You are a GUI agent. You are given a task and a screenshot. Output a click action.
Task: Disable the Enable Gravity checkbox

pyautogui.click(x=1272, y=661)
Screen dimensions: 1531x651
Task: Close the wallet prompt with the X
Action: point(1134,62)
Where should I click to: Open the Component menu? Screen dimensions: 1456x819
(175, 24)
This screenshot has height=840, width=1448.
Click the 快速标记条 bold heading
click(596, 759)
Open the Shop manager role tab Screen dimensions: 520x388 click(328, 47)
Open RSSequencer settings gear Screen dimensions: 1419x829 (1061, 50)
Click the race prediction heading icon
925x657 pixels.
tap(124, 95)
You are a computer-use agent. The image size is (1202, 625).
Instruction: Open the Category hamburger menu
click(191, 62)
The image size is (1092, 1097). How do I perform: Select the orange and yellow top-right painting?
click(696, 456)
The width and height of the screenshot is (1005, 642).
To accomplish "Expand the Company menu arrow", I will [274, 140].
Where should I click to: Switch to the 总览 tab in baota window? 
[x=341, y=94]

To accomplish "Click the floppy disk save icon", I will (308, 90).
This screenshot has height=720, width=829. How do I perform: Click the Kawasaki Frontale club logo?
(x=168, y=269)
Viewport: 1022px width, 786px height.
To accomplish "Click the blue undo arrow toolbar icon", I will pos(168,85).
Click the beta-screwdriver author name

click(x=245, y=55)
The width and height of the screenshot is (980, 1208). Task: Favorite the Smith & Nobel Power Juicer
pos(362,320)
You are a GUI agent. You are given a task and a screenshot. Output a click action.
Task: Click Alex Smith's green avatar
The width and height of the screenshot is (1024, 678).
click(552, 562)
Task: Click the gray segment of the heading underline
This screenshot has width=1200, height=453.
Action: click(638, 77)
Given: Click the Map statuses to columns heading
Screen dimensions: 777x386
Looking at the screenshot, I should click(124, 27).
+++
== INSTRUCTION ==
Reproduce the rows from the line with "This screenshot has height=720, width=829." through the end of the rows, changing "Power Juicer" to "Juice Extractor" and leaving everything else as it is.

== TASK RESULT ==
This screenshot has height=720, width=829. How do I perform: Click the Kawasaki Frontale club logo?
(x=168, y=269)
Viewport: 1022px width, 786px height.
To accomplish "Click the blue undo arrow toolbar icon", I will pos(168,85).
Click the beta-screwdriver author name

click(x=245, y=55)
The width and height of the screenshot is (980, 1208). Task: Favorite the Smith & Nobel Juice Extractor
pos(362,320)
You are a GUI agent. You are given a task and a screenshot. Output a click action.
Task: Click Alex Smith's green avatar
The width and height of the screenshot is (1024, 678).
click(552, 562)
Task: Click the gray segment of the heading underline
This screenshot has width=1200, height=453.
Action: click(638, 77)
Given: Click the Map statuses to columns heading
Screen dimensions: 777x386
Looking at the screenshot, I should click(124, 27).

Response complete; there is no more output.